Observers have speculated that the use of the words ‘any declaration’ by President Granger suggests that he might be leaving open the possibility that GECOM could potentially issue a declaration based on the original count incorporating the Mingo declaration, as opposed to the recount now in progress. Anything is possible. But this would be beyond the realm of rational consideration. If APNU+AFC is arguing that the recount proves that the elections were irretrievably fraudulent because of the dead and migrated voters and that a declaration cannot be made, then the same argument has to apply in relation to the count. It would mean that no declaration can be made at all.
This would be a constitutional dead end as I explained in my article last week. Elections having been held, the next step is for a declaration of results, the swearing in of the President, the naming of MPs, the appointment of the Prime Minister and Ministers and the convening of Parliament. There is no route backwards to constitutionality after elections have been held but before results are declared. After elections have been held, there is no power to recall Parliament, so that there is no possibility of establishing a lawful government.
The Chair of GECOM has issued a timely reminder of a basic legal principle. But a court or tribunal (GECOM would be classified as a tribunal) must have jurisdiction before it can entertain a matter for it to reach the stage of proof. In two articles over the past three weeks I have asserted that GECOM does not have jurisdiction to entertain the objections by APNU+AFC that dead and migrated persons have voted in the elections. Both a count and recount of the ballots under the Representation of the People Act and the Order do not provide for such objections. GECOM should not have been entertaining such objections in the first place and ought to have advised the objectors to save their objections for an election petition. My articles over the past three weeks have discussed these issues extensively.
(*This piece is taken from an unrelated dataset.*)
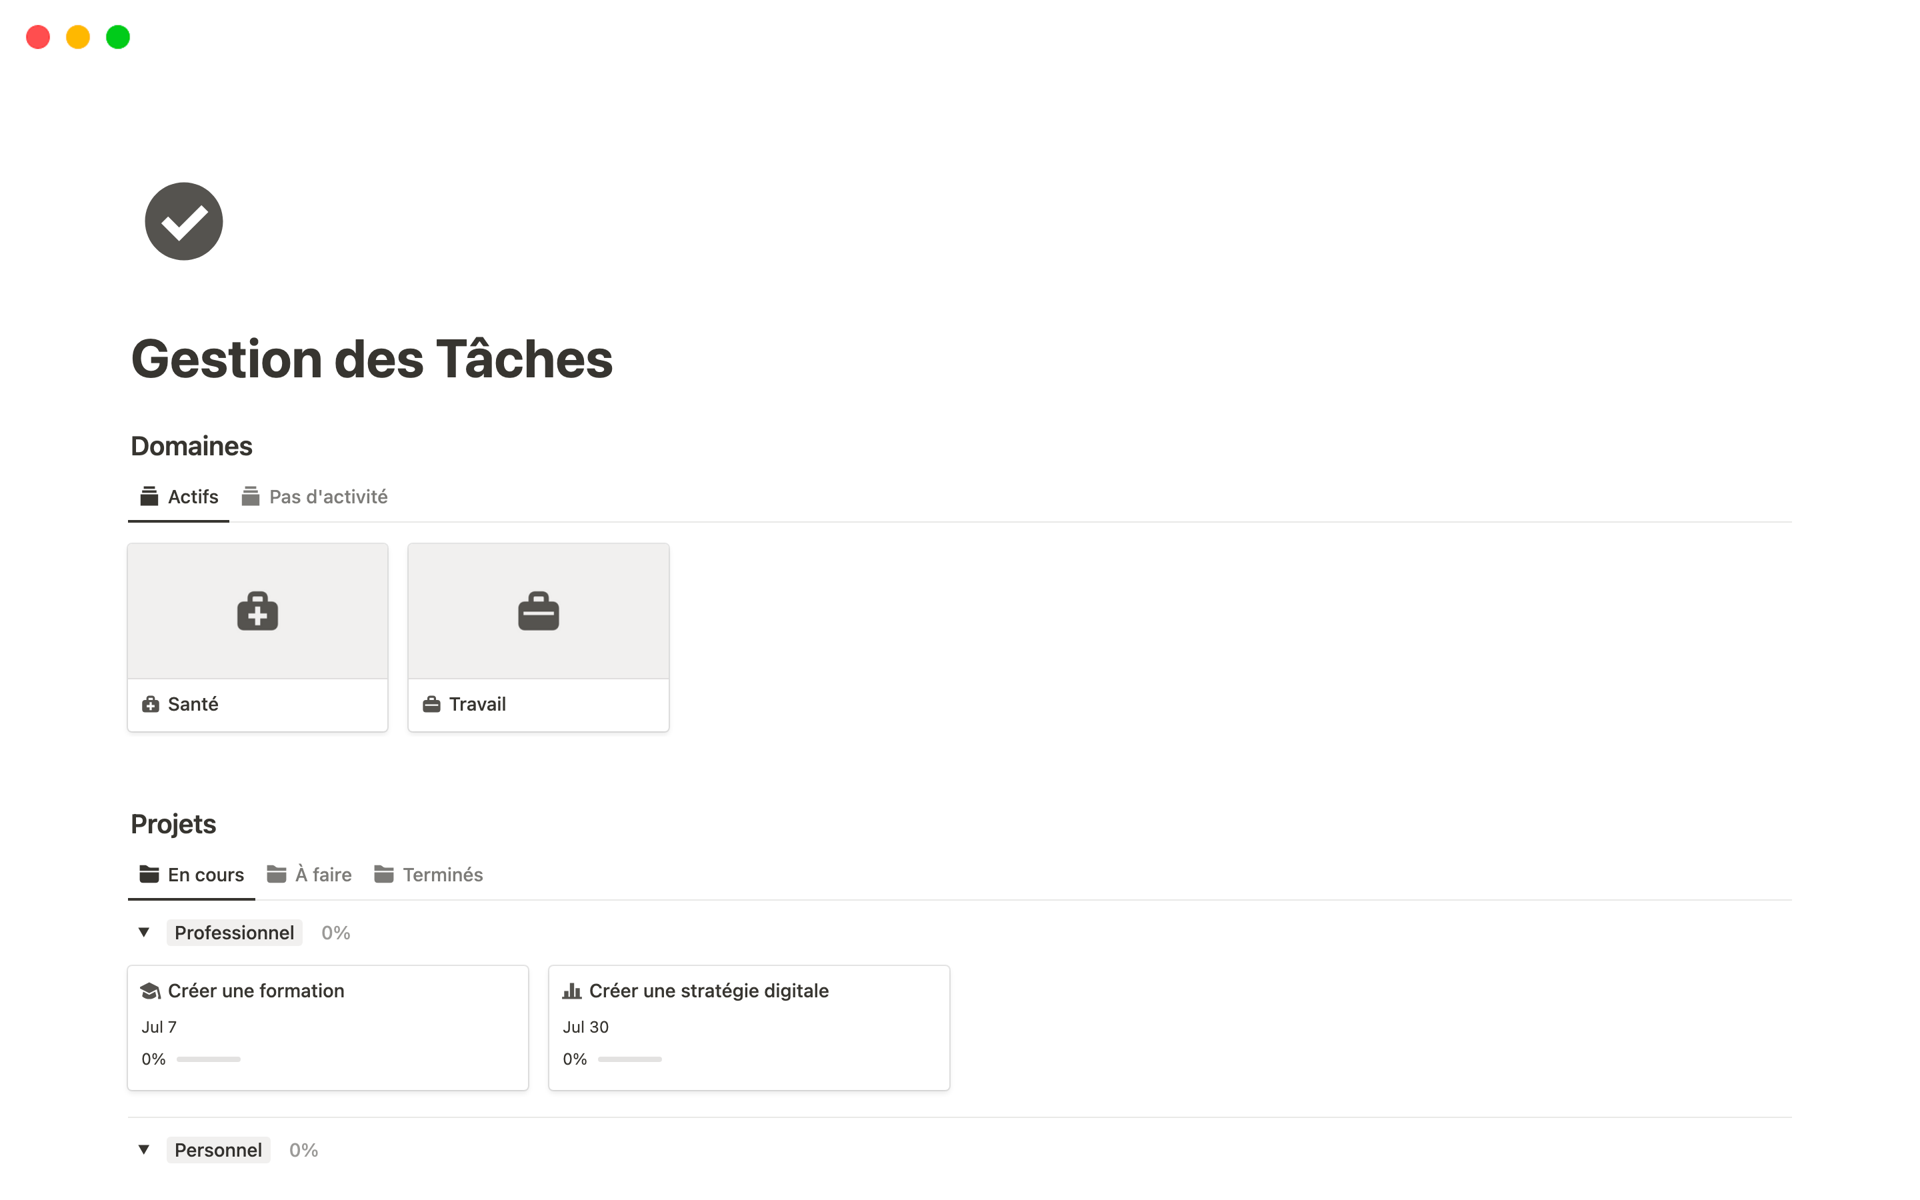Collapse the Professionnel group

tap(144, 933)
Of importance also is the acknowledgment by President Granger of the need for ‘inclusionary governance’ in Guyana. A vague statement when his Government is under pressure will not convince anyone of the President’s conversion to ‘inclusionary governance.’ He had the opportunity in 2015 of fulfilling his coalition’s manifesto promise of constitutional reform leading to executive power sharing. He ditched the promise. Now that pressure has mounted for the reform of our constitution to improve our governance system, the President makes a vague promise that has no meaning.
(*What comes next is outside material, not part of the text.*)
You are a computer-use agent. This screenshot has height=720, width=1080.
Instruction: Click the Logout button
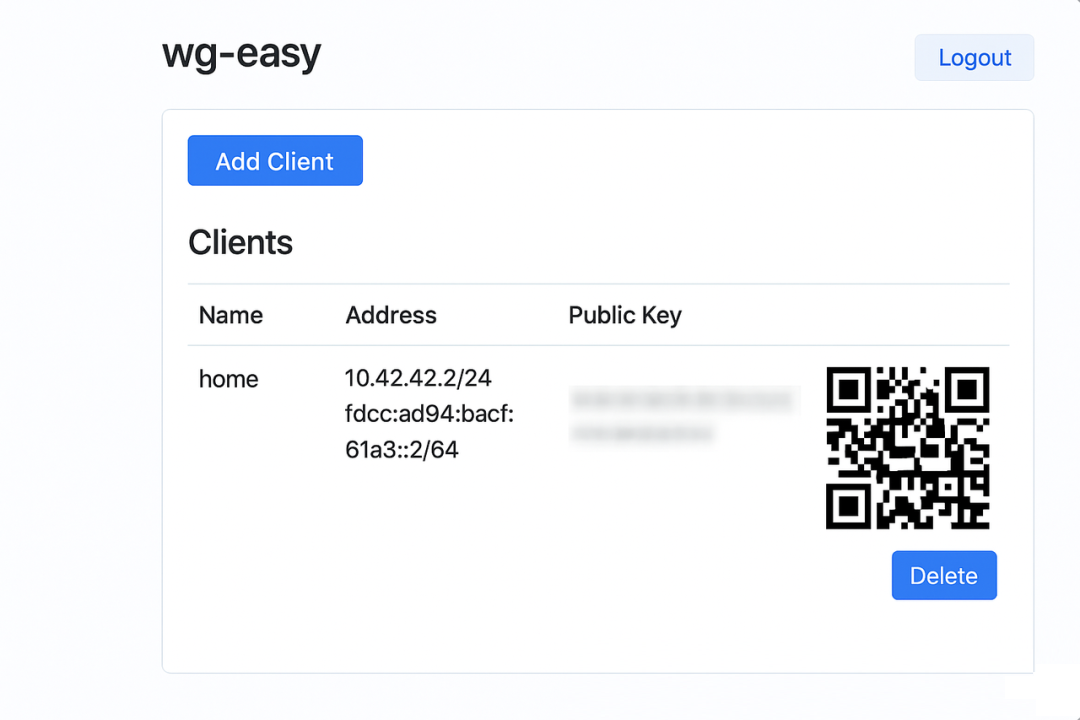tap(974, 58)
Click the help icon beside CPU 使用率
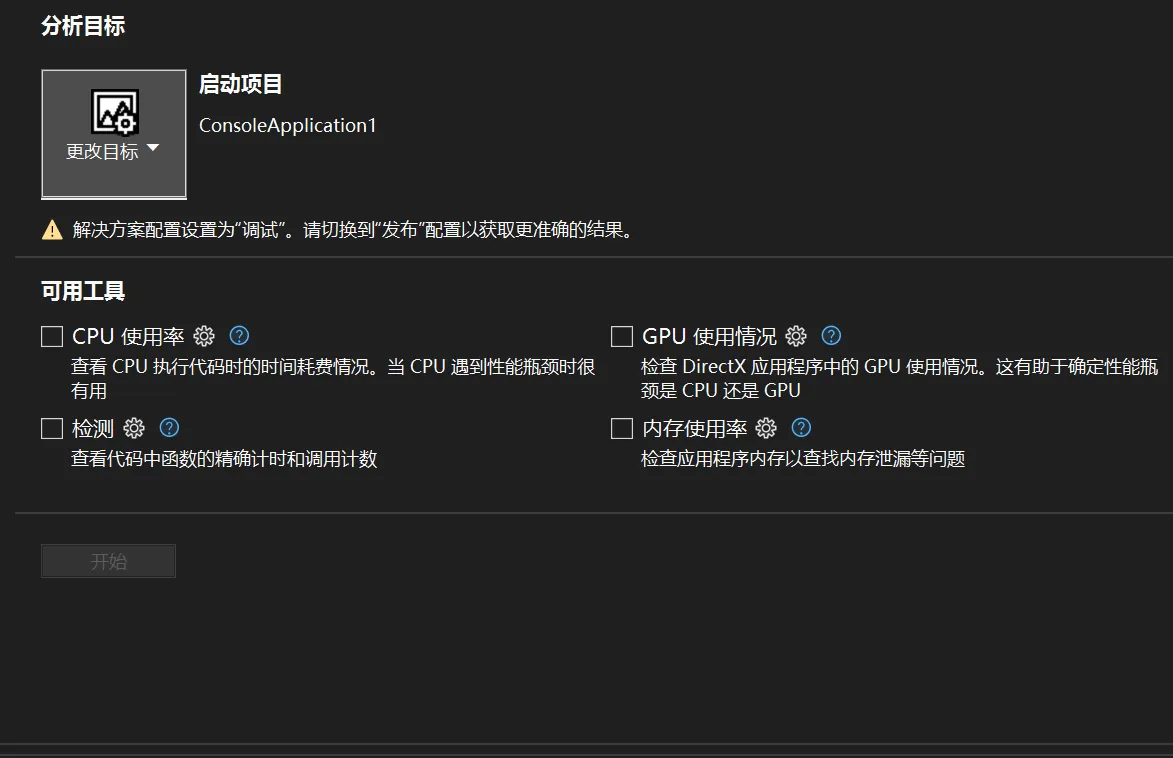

The political stalemate that has engulfed Guyana since March 4 has given rise to a wave of support from new and important voices for a new form of governance that includes executive power sharing and electoral reform. President Granger’s statement, referred to above, is an acknowledgment of this growing sentiment. But it does not go far enough. It’s a politician’s statement, meant only to quell the noise.
A New and United Guyana (ANUG), a new political party which contested the elections, had constitutional reform leading to shared governance and electoral reform as its flagship issues. It did not make a significant impact on the electorate. But the nature of our electorate, motivated essentially by ethno-political issues, are not expected to be swayed by sentiments of power sharing. ANUG was hoping that the political elites and civil society might have been influenced, as some now are, belatedly. It is hoped that the political stalemate will convince more persons to speak out for a political solution.
The PPP/C, like APNU+AFC, has not supported executive shared governance. If it takes office and governs as before, it will have to contend with resumed, large scale, rebellion by African Guyanese, taking as yet unknown forms. Post-election violence in 1992 and 1997 followed by a near three-month public service strike together brought down a President. 2001 post- election violence was followed by two sets of criminal-terrorist rebellions with anti-Indian killings. A village was seized. The African-dominated security sector displayed marked reluctance in engaging the criminals. In a protest in Linden on economic issues three African Guyanese were killed. Accusations of African marginalization by the PPP is part of APNU+AFC’s narrative and widely accepted. That there will be one or a series of African rebellions against a PPP government is not in doubt. When and what forms it will take will emerge with time. But the PPP may figure that it survived the worst before and has the capacity to survive it again. We shall see.